### What the task requires:
Would you retype, word for word, only the lines from the one holding "Instruction: Switch to the View ribbon tab" through the final line of the entries below, without the pictures?

Records from a data collection
···
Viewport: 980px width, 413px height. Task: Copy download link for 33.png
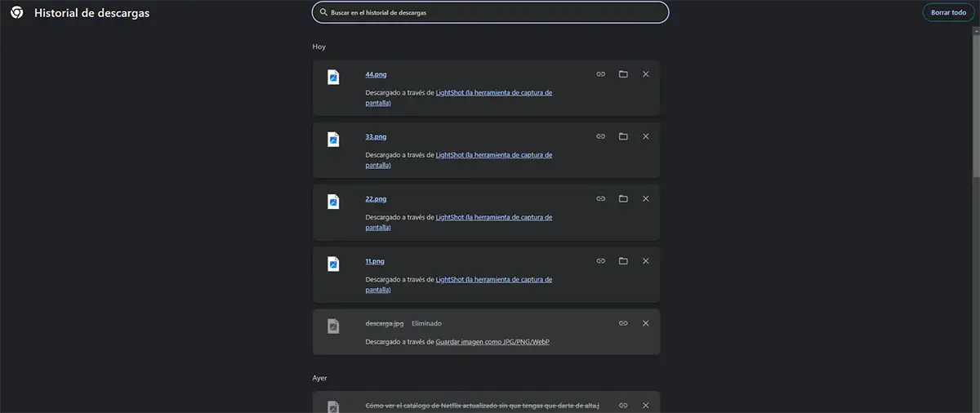tap(600, 136)
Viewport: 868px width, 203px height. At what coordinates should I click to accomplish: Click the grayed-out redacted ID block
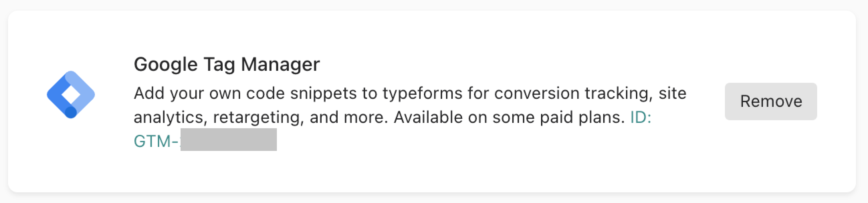point(228,139)
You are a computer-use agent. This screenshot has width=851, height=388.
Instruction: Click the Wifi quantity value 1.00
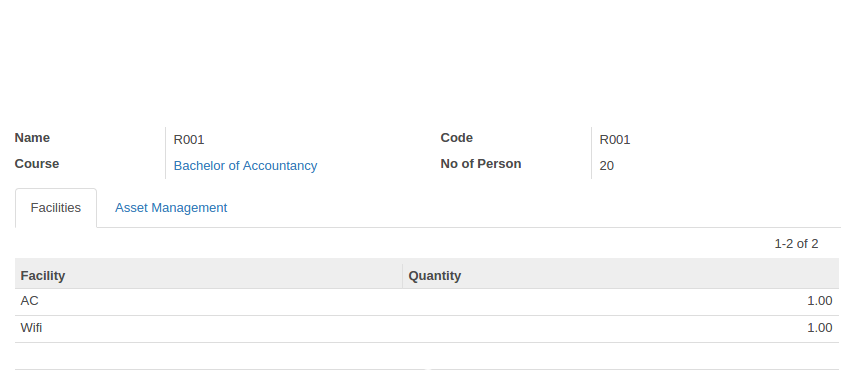click(x=820, y=328)
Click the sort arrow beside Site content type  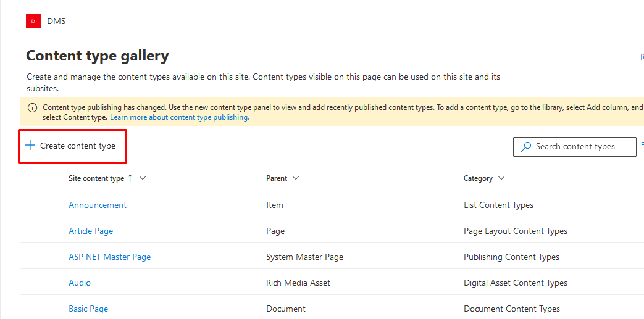130,178
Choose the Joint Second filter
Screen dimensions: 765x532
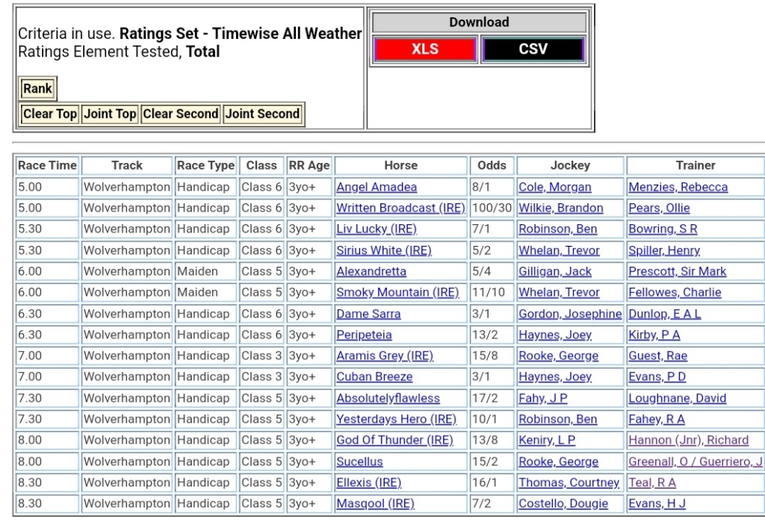(262, 114)
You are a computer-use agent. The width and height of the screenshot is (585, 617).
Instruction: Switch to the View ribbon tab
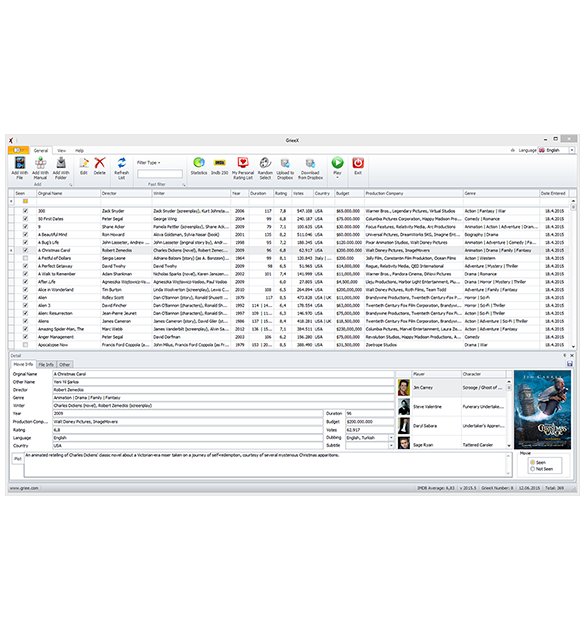click(61, 150)
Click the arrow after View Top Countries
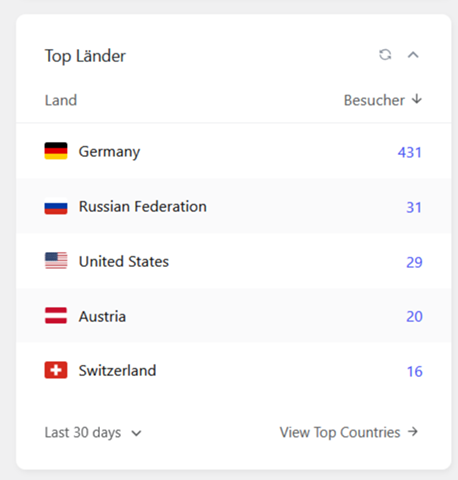Viewport: 458px width, 480px height. point(413,432)
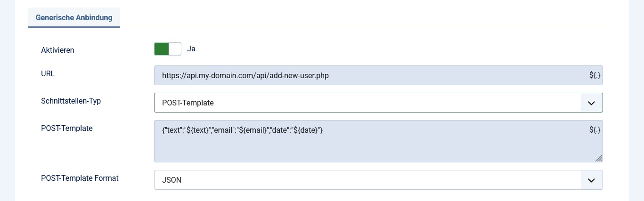This screenshot has width=644, height=201.
Task: Expand the POST-Template Format dropdown showing JSON
Action: 367,180

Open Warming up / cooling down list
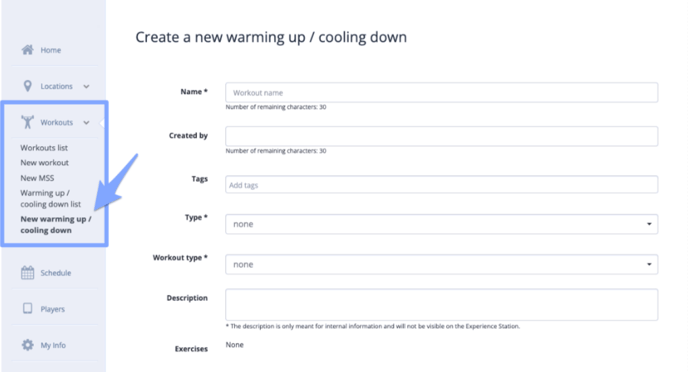[x=50, y=198]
···
### Completed exercise:
Instruction: Switch to the View ribbon tab
click(61, 150)
Click the arrow after View Top Countries
Viewport: 458px width, 480px height. point(413,432)
This screenshot has width=644, height=201.
Task: Expand the POST-Template Format dropdown showing JSON
Action: 367,180

Open Warming up / cooling down list
[x=50, y=198]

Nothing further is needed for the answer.